Data on locating visible targets:
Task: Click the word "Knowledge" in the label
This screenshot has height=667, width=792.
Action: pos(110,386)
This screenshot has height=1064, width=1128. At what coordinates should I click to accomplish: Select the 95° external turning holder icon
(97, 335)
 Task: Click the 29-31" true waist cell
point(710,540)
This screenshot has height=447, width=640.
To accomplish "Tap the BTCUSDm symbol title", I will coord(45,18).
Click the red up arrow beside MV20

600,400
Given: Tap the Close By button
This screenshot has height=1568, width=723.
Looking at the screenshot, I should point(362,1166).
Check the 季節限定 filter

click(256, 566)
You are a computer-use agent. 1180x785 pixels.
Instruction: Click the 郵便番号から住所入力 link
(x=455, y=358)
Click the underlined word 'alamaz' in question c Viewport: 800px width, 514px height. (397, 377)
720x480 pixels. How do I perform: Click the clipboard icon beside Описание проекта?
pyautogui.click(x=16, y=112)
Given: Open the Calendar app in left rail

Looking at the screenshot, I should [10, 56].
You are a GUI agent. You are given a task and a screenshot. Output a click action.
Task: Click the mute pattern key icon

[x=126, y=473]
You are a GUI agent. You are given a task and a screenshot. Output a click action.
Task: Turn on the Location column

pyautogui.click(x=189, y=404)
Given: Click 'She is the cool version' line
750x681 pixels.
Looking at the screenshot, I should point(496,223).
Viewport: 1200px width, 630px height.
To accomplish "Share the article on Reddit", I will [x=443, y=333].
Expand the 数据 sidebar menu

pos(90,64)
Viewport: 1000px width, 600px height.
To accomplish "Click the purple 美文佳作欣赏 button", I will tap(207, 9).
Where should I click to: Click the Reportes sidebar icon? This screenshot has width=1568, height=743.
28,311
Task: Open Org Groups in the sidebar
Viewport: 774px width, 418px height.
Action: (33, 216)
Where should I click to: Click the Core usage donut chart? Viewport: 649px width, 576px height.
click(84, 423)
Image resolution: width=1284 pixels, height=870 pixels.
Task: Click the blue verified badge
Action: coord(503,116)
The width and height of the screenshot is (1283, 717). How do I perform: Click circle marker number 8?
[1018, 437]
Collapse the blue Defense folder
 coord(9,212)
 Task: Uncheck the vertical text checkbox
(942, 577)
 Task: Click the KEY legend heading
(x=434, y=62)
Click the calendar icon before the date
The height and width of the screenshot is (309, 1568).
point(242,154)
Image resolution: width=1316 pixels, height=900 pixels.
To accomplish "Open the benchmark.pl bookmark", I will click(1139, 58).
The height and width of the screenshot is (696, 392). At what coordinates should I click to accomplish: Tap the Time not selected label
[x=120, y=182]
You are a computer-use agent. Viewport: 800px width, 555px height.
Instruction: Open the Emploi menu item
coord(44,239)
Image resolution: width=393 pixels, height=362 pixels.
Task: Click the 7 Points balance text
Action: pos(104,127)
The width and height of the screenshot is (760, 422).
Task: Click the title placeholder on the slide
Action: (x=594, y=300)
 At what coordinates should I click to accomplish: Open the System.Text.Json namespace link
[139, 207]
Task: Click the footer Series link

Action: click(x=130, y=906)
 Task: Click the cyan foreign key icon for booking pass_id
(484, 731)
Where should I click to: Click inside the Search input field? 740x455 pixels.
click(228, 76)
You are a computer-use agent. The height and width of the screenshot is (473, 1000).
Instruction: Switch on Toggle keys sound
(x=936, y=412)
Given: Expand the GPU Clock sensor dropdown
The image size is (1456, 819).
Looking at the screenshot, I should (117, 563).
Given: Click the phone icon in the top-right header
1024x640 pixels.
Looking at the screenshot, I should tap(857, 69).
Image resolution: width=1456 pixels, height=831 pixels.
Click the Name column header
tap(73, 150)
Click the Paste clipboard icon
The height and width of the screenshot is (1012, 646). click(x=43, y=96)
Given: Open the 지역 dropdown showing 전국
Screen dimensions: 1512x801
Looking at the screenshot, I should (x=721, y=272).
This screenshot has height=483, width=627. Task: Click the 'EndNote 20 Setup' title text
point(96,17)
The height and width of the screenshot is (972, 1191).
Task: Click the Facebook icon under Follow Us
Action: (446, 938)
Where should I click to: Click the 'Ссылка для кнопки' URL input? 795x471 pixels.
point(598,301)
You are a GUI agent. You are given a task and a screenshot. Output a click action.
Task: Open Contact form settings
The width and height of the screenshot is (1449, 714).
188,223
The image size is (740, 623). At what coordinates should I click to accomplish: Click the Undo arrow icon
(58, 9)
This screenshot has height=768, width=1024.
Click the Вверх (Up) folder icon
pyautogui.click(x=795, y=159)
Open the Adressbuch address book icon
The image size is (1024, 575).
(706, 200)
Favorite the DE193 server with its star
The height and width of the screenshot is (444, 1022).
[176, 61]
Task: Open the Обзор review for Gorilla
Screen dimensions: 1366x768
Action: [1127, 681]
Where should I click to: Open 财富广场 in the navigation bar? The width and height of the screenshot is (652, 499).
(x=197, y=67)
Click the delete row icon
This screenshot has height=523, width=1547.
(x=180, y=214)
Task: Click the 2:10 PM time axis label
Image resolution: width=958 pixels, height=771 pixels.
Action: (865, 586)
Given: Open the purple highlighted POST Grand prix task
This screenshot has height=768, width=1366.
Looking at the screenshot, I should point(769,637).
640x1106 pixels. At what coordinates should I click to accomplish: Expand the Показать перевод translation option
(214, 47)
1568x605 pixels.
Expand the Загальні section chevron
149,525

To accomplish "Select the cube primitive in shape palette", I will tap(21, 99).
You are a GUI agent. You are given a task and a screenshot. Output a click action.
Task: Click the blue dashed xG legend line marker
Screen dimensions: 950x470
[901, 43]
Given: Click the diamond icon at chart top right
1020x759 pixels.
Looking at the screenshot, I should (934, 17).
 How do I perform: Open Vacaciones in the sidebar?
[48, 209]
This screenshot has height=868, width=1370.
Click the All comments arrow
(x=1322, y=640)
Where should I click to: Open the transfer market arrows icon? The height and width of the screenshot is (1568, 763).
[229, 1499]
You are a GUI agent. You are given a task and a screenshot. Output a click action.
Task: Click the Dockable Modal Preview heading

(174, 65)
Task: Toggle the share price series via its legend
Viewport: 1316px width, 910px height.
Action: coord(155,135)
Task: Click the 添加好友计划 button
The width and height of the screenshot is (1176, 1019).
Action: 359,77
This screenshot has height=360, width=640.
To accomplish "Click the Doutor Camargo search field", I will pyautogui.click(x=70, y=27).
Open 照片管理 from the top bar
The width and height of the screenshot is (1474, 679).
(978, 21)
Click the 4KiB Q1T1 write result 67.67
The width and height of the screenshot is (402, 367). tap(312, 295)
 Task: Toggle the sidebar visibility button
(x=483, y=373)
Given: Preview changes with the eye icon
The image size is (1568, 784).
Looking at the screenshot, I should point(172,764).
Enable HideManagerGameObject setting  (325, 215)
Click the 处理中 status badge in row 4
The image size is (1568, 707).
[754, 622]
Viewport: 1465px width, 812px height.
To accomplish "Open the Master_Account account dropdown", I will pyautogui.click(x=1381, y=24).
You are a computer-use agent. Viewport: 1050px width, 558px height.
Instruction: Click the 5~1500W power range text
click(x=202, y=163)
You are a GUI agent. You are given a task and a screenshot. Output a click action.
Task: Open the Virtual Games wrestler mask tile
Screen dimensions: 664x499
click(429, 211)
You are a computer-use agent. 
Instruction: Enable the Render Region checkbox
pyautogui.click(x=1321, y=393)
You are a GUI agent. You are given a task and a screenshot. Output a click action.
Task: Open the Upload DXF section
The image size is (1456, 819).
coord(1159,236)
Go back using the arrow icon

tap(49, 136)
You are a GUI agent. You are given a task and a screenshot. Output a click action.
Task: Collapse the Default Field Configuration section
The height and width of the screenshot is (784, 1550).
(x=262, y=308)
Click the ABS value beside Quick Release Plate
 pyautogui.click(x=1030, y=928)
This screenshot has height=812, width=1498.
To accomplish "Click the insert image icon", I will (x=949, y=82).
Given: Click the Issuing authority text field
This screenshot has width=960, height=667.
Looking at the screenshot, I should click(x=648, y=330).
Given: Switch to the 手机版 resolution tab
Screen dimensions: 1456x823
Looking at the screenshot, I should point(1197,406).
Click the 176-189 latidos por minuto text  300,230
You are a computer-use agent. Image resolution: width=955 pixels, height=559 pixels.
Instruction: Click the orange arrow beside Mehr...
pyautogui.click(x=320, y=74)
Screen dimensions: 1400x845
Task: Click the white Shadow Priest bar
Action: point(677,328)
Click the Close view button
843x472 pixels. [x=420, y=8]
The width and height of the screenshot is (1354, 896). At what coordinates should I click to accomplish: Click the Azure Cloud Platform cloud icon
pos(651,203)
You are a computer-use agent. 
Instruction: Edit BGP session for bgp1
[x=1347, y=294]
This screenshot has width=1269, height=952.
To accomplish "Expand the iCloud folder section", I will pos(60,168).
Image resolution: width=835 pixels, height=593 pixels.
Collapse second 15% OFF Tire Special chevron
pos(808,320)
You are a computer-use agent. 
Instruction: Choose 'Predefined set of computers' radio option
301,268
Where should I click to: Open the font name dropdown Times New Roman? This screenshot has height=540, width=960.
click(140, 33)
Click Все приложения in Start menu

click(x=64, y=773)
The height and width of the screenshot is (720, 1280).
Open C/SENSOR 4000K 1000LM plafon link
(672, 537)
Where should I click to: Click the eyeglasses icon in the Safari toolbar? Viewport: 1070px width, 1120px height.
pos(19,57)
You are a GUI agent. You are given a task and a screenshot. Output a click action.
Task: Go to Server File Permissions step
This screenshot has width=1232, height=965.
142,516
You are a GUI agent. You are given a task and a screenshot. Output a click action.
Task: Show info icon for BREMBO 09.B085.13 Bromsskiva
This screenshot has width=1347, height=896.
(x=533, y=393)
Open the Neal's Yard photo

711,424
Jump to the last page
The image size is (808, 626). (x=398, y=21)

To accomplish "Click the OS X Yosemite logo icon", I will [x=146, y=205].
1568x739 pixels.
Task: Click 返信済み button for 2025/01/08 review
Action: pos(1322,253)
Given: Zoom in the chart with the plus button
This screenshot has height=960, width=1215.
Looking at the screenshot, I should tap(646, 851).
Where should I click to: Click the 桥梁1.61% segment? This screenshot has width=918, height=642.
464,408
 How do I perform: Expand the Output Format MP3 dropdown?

◆ **WHAT THE TASK ASKS**
Reproduce the records from the line with "The width and height of the screenshot is (1354, 896)." up to and including the line with "I will pos(60,168).", requests and all. Multiply each click coordinate in the answers by 2.15, round to whole numbers with halves going up, and leave every other number unchanged.

◆ **FULL ANSWER**
The width and height of the screenshot is (1354, 896). At what coordinates should I click to accomplish: Click the Azure Cloud Platform cloud icon
pos(1400,436)
You are a computer-use agent. 
Instruction: Edit BGP session for bgp1
[x=2896, y=632]
This screenshot has width=1269, height=952.
To accomplish "Expand the iCloud folder section", I will pos(129,361).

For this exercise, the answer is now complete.